Conséquence de la réforme proposée, Pôle emploi perdrait son monopole et son rôle serait recentré sur quatre missions, assume l'Institut Montaigne :

♦ Opérateur de droit commun financé par la mobilisation par les actifs de leur capital emploi-formation (CEF) ;

♦ Contrôle des demandeurs d'emploi indemnisés (rémunéré par l'Unédic) ;

♦ Missions de service public pour tout ce que l'Etat souhaiterait lui confier (études, par exemple) ;

♦ Accompagnement des personnes sans CEF ou dont le CEF est insuffisant (financé par l'Etat sur des bases concurrentielles).
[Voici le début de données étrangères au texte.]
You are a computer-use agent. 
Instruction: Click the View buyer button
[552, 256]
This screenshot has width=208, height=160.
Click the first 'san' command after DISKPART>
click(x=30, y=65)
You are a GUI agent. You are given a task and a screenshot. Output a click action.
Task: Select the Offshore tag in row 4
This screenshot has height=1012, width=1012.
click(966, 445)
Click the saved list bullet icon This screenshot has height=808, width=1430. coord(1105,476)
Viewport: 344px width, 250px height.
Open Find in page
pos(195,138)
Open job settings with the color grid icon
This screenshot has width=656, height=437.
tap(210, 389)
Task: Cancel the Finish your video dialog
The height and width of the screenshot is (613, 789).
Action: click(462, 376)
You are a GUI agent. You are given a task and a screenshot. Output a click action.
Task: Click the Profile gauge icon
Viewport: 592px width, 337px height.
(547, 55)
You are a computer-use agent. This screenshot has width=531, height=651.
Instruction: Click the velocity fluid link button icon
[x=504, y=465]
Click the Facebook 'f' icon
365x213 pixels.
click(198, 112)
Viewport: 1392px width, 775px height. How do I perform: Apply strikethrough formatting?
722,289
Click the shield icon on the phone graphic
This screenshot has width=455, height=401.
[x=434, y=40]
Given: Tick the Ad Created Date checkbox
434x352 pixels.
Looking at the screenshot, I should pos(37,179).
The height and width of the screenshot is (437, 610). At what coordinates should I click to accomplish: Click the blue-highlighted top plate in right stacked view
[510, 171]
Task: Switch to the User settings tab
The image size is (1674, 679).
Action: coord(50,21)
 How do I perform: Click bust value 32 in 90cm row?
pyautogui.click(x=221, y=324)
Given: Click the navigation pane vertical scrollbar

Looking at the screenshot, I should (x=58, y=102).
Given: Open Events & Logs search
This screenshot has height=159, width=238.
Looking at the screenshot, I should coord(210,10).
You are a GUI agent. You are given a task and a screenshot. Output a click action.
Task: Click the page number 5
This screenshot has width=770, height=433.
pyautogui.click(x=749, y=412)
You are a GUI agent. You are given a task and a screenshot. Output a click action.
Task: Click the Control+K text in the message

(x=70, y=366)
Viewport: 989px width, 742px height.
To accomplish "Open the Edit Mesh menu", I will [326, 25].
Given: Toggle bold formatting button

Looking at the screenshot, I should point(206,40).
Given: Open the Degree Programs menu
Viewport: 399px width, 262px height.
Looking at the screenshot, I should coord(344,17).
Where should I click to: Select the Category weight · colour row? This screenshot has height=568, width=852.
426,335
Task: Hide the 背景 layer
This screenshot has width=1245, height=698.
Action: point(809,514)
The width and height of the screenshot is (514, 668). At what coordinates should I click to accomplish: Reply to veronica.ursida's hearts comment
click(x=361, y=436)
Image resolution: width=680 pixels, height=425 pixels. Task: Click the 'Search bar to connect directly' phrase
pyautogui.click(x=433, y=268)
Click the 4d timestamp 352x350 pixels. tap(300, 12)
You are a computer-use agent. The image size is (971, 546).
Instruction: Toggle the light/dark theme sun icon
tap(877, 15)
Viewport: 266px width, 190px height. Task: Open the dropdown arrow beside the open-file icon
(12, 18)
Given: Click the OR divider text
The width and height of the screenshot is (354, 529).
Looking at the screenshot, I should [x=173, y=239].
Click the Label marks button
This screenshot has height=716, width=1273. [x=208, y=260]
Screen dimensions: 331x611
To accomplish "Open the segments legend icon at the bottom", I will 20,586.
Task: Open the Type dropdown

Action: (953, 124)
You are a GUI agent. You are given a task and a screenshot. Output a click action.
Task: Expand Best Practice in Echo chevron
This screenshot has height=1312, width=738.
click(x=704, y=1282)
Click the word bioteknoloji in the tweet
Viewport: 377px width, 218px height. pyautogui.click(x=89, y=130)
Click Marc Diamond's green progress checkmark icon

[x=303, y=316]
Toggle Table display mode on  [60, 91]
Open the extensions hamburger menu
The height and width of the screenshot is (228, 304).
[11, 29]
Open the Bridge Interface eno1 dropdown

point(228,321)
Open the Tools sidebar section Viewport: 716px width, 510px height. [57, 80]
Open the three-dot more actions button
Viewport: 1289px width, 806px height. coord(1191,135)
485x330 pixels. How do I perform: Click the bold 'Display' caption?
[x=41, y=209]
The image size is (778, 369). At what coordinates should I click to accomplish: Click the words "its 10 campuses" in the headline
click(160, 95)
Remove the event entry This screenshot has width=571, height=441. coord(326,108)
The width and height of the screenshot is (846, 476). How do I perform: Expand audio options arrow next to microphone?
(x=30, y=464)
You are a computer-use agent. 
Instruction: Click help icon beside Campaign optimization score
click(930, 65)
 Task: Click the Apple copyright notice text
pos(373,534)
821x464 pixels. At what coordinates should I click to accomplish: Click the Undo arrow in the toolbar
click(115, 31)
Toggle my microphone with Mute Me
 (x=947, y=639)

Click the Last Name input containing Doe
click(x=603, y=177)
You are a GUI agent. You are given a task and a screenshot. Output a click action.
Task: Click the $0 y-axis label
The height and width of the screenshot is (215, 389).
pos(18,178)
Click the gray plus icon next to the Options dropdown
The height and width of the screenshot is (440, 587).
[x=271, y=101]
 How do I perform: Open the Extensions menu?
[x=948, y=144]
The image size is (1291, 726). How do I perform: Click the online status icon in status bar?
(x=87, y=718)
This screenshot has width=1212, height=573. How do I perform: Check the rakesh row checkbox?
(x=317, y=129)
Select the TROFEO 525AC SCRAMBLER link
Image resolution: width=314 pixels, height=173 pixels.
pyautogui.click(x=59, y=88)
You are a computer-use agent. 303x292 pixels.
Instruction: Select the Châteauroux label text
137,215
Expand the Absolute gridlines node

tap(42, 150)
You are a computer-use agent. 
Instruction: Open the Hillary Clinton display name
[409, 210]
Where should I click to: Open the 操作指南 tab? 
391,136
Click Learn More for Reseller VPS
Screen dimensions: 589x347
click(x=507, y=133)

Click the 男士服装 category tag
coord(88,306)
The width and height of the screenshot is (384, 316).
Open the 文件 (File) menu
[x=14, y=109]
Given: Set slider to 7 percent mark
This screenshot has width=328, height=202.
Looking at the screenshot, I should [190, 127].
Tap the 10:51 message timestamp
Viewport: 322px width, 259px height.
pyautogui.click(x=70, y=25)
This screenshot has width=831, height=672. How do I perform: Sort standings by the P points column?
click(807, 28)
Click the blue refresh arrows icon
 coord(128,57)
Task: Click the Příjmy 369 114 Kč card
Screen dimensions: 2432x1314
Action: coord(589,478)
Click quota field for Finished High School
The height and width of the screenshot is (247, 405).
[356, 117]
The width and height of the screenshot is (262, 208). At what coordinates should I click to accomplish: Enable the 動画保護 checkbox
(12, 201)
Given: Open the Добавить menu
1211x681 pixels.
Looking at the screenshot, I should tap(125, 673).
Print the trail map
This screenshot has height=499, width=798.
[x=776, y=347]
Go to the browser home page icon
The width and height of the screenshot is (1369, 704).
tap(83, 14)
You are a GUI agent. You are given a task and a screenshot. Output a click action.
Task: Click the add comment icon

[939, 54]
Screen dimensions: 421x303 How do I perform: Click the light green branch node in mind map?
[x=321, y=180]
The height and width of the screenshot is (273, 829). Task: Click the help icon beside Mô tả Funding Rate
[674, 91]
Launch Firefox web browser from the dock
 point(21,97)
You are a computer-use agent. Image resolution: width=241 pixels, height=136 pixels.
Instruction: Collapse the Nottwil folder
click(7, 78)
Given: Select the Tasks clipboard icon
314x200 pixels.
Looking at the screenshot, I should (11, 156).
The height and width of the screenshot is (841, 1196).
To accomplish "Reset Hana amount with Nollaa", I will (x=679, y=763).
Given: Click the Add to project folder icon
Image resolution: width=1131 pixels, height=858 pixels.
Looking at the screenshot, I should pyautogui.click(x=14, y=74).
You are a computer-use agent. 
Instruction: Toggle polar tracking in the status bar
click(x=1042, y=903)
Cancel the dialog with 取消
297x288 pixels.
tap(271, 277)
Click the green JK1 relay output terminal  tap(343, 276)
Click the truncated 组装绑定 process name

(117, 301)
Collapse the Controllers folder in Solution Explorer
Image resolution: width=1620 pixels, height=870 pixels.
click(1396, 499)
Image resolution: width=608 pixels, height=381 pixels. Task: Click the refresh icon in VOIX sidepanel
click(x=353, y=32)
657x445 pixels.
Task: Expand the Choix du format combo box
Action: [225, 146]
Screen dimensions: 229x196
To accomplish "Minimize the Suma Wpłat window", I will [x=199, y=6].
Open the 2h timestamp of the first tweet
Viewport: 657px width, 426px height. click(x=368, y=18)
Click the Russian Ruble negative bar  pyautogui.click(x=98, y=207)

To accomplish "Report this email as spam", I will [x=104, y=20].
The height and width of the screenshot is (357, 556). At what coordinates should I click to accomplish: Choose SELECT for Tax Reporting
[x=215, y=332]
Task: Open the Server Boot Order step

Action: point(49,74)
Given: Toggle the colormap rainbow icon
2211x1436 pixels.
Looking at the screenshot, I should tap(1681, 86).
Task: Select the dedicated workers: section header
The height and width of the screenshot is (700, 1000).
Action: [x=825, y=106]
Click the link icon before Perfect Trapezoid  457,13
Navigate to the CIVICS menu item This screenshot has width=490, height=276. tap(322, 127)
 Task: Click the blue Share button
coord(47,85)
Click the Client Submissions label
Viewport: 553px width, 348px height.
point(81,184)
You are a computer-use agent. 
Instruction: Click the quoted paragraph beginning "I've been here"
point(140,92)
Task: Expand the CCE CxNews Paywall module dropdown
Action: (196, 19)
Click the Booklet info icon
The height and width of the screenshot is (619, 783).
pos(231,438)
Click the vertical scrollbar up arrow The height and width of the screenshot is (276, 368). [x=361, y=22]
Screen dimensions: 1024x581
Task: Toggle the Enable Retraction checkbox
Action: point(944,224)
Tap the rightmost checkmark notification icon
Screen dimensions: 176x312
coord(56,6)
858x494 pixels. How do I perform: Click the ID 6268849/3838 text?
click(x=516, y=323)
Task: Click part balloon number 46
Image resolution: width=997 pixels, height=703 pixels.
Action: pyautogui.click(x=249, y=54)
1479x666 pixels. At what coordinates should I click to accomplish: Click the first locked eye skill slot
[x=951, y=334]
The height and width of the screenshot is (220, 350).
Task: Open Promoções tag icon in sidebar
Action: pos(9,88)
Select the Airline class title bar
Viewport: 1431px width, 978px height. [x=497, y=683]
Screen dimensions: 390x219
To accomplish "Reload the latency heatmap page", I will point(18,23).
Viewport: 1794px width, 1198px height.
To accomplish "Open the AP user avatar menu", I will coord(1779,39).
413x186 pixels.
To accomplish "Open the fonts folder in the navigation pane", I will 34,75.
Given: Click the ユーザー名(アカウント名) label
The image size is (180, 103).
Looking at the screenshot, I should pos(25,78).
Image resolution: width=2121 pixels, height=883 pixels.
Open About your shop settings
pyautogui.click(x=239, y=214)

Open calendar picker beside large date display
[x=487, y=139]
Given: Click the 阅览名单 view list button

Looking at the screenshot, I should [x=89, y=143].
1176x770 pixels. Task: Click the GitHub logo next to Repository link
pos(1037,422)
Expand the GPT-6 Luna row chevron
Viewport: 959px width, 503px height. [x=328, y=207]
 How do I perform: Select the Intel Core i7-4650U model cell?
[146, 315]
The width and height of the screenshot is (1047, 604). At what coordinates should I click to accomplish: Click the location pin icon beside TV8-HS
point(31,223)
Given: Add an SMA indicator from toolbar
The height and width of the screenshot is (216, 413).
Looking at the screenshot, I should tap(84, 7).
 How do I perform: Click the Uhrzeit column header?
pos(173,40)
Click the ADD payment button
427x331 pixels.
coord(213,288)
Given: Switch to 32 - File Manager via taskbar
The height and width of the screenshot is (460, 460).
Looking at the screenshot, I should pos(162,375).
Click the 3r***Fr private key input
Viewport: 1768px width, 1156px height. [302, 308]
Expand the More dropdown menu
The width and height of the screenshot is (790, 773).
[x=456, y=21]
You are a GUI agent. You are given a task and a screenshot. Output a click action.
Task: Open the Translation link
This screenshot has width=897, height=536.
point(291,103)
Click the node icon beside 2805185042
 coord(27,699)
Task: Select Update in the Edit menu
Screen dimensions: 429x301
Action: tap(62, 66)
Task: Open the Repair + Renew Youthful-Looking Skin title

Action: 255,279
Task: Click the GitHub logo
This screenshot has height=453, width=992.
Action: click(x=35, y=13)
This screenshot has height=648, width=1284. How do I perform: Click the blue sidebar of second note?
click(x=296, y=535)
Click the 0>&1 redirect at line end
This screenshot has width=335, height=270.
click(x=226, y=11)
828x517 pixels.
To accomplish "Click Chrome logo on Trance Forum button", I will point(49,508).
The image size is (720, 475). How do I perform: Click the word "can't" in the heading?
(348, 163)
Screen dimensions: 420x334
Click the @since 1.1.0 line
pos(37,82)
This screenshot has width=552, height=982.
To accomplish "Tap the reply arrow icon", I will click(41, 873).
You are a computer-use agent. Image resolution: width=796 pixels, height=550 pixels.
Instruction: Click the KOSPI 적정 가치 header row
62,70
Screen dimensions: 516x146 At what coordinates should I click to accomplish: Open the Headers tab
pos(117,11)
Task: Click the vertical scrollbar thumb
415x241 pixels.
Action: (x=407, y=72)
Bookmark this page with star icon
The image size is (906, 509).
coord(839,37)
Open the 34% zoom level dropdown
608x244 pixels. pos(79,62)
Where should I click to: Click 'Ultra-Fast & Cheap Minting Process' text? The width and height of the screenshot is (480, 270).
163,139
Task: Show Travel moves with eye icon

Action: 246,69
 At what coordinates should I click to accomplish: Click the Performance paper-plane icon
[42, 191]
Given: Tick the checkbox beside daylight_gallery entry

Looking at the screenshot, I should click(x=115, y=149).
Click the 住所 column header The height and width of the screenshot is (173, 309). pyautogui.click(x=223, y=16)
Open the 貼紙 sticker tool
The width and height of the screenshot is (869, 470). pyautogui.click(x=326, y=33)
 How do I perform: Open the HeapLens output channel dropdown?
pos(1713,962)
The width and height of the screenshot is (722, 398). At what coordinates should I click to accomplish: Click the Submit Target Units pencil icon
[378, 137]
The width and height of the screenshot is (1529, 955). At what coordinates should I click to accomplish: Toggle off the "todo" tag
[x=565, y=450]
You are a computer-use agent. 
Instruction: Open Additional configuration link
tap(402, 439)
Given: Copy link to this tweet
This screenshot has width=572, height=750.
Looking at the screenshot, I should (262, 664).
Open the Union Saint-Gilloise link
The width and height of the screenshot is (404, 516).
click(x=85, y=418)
« Aucune de ces missions ne justifierait que l'Unédic continue de verser une subvention de 3,4 milliards d'euros », poursuit l'Institut Montaigne, qui propose d'annuler la part employeur de cotisations correspondantes (2,12 milliards) pour «  compenser la hausse des coûts de rupture du contrat de travail induite par la réforme ». Libre aux partenaires sociaux d'utiliser le solde - soit 1,28 milliard de part salariés - pour rémunérer les salariés mobilisant leur CEF durant leur temps de travail.